Présentation du livre
» Ce livre est un essai général sur un auteur tenu pour la plupart pour le plus grand philosophe et prosateur chinois Tchouang-tseu (356-286 avant notre ère) il se situe à l’origine du taoïsme philosophique et religieux.
Ses thèses audacieuses, ses vertigineuses leçons métaphysiques, son ironie noire contre toute forme d’autorité s’épanouissent sous la forme de dialogues, fables et historiettes souvent déroutantes, que Romain Graziani traduit, commente et interprète en en dégageant les enjeux, avec le souci constant de tirer, sinon des leçons, du moins un éclairage transversal sur notre condition actuelle.
Le lecteur y trouvera une introduction à l’une des formes de pensée les plus radicales qu’ait produites la Chine, aux antipodes de l’humanisme confucéen, de sa sagesse grise et de sa religion hypocrite de la bonté »
Du régime de vie des hommes authentiques (de jadis)
Extraits du chapitre 6, (page 271 à 298)
Ciel et Homme : les deux registres de l’agir
- Prendre conscience de l’agir du ciel, c’est se rendre attentif à la façon dont nous sommes « agis » de l’intérieur par un ensemble de forces, de dispositions lorsque la conscience cesse de gauchir, voiler, biaiser l’opérativité de la puissance interne, le Qi, qui anime le corps »
- Les hommes authentiques sont comme des êtres « agis » ou « nourris » par le ciel.
- Le Ciel est une force, l’Humain est une force ; l’activité globale d’une personne est déterminée essentiellement par ce rapport de force.
Des signes du ciel dans le corps
- En de tels hommes, l’esprit s’absorbe dans l’oubli, le visage est paisible, tout le front s’élargit ; désolés comme l’automne, doux comme le printemps, leurs colères et leur joie communiquent avec les saisons.
- Ils s’ajustent aux choses et nul ne sait jusqu’où…
Enrôlement de l’air
- Qu’est-ce qui, mieux que la respiration, peut exprimer cet échange continuel entre le moi et le monde, le dedans et le dehors, mieux que cette activité continue qui commence avant la naissance et ne s’arrête qu’à l’instant de la mort ?

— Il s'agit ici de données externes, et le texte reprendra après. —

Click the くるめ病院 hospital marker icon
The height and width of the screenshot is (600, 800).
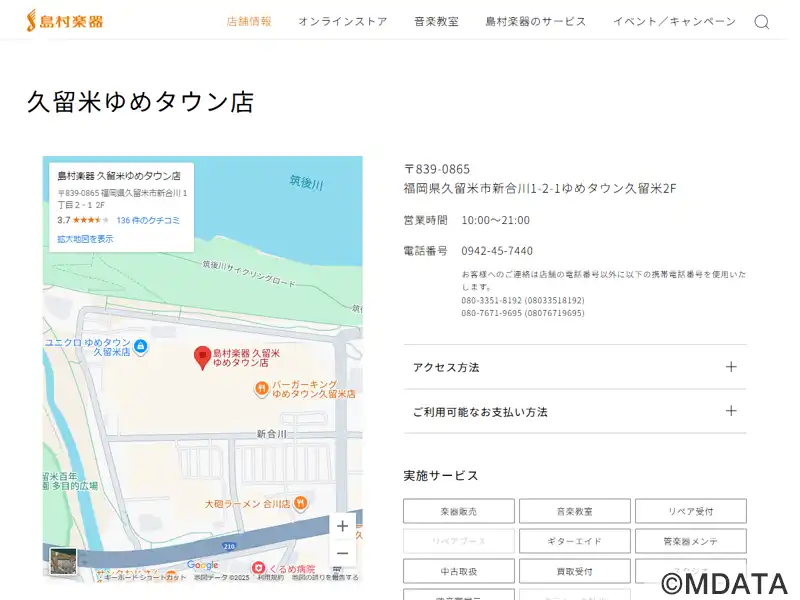pos(258,568)
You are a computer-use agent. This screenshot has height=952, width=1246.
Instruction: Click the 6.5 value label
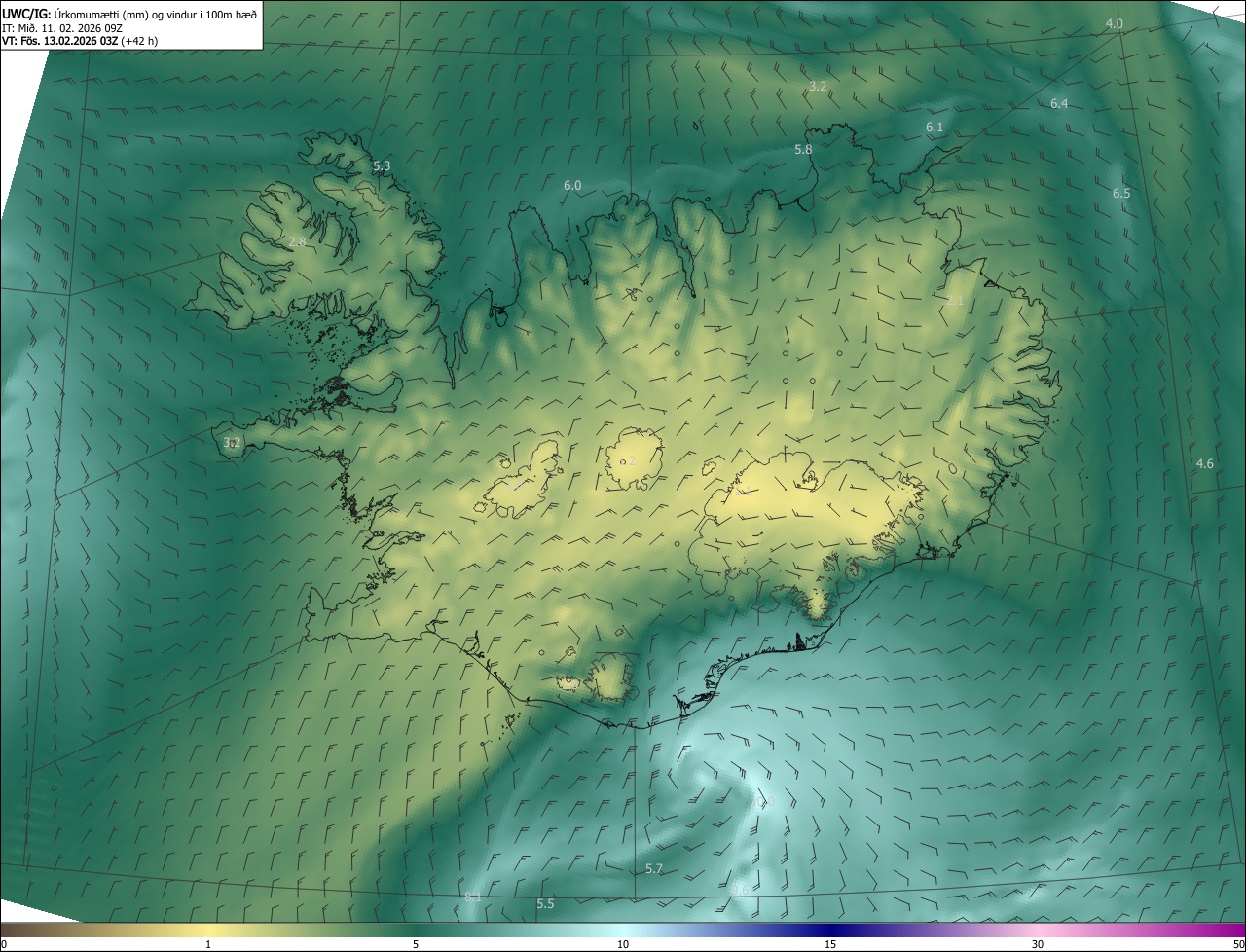tap(1121, 193)
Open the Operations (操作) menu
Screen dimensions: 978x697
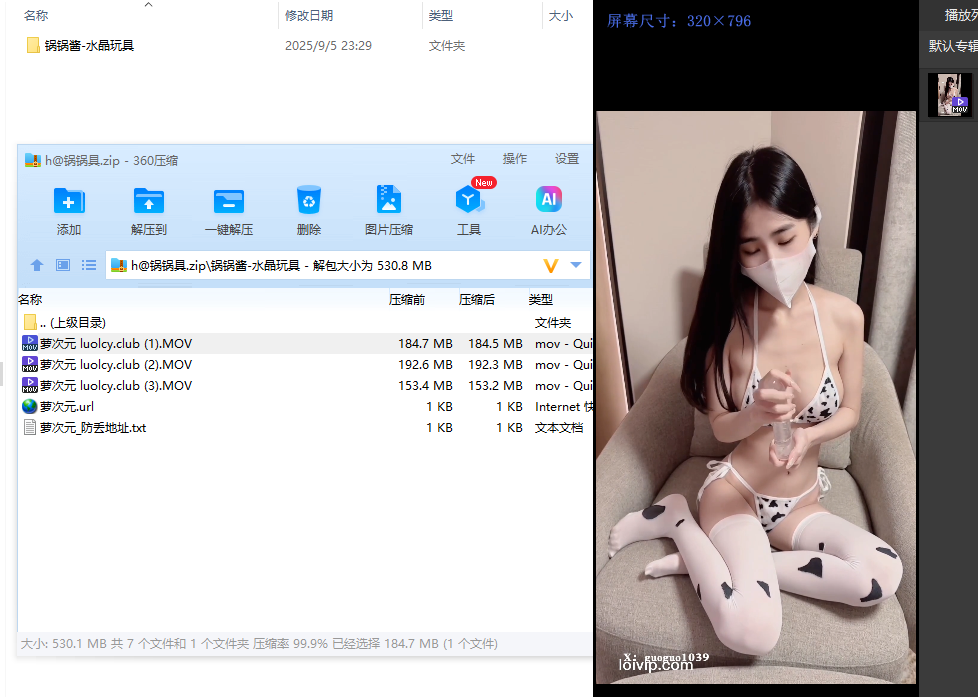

- Le type d’échange que nous avons avec l’air marque infailliblement la pulsation de notre rythme vital.
- La multitude, qui ne respire que par la gorge, suffoque, le souffle entravé, et semble vomir ses paroles…
- Au contraire l’homme authentique, respirant par les talons se retrouve dans sa physiologie ; il s’agit seulement de comprendre que la respiration est autre chose que l’action d’inhaler et de cracher de l’air par les narines et la bouche mais que c’est une façon de se remplir, de se nourrir de l’extérieur et de « redonner » l’intérieur à chaque seconde, selon le processus duel en phase avec le fonctionnement du monde : un coup Yin, un coup Yang. En respirant par les talons, tout le corps est sollicité et bénéficie de fond en comble du renouvellement continu du souffle énergétique qui nous constitue et nous anime. L’homme prend alors racine dans le sol ce qui fait affluer le souffle Yin qui le nourrit, en un mouvement ascendant.
- Leurs humeurs internes évoluent au diapason du temps qu’il fait. Ils ajustent l’humain au ciel dans une pensée qui conçoit le souffle vital, le Qi, comme le principe unique et continu des transformations atmosphériques et des influx physiologiques.
- Les émotions ne sont pensées que comme les modulations internes d’un climat global affectant le monde se manifestant sous forme des saisons au niveau du ciel et d’affects sur le plan corporel.
Etre authentiquement homme c’est maintenir le double compagnonnage du ciel et de l’homme, le céleste par quoi tout se fait et l’humain par quoi nous faisons le monde.